I pulled two main points from the book. The first is that we often put off playing with kids because we ‘don’t have time.’ And then we proceed to argue with our child for 20 minutes when we could have played with the kid for 5 minutes and been done. The second was the idea of filling a child’s emotional cup through play. Now that I have two kids I’m not able to spend as much time with my first. By recognizing that a relatively small amount of time spent playing will tide her over and smooth things out, I do a better job of meeting everyone’s needs.
Love this book!
This sounds like something I’d like to read. I did read Unconditional Parenting and go back to it from time to time for clearing my head. Good review. Thanks.
I’ve been meaning to read this book for a while. Your review was very interesting – I’ll definitely pick this book up sometime.
I love this! It fits in well with my natural parenting style (mostly – I don’t always remember to relax and play). I try to make ordinary things a playful experience; it helps that I’m not always a very serious person.
Thanks for reviewing this.

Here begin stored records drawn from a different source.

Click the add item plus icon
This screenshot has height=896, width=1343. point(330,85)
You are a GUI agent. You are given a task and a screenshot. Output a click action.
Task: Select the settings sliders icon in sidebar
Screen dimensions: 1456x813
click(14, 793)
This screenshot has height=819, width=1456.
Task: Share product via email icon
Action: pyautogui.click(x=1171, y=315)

It’s so hard to know what you’ll get when you buy a parenting book, unless you trust the reviewer. Which, in this case, I do!
This book has been so helpful for me getting some perspective after an intense bout of sibling rivalry in our family. I had become so resentful (maybe that’s a little strong, but maybe not) toward my oldest for her relentless behavior that I had become much more of a disciplinarian than a playmate and friend. “Connection” is my mantra these days!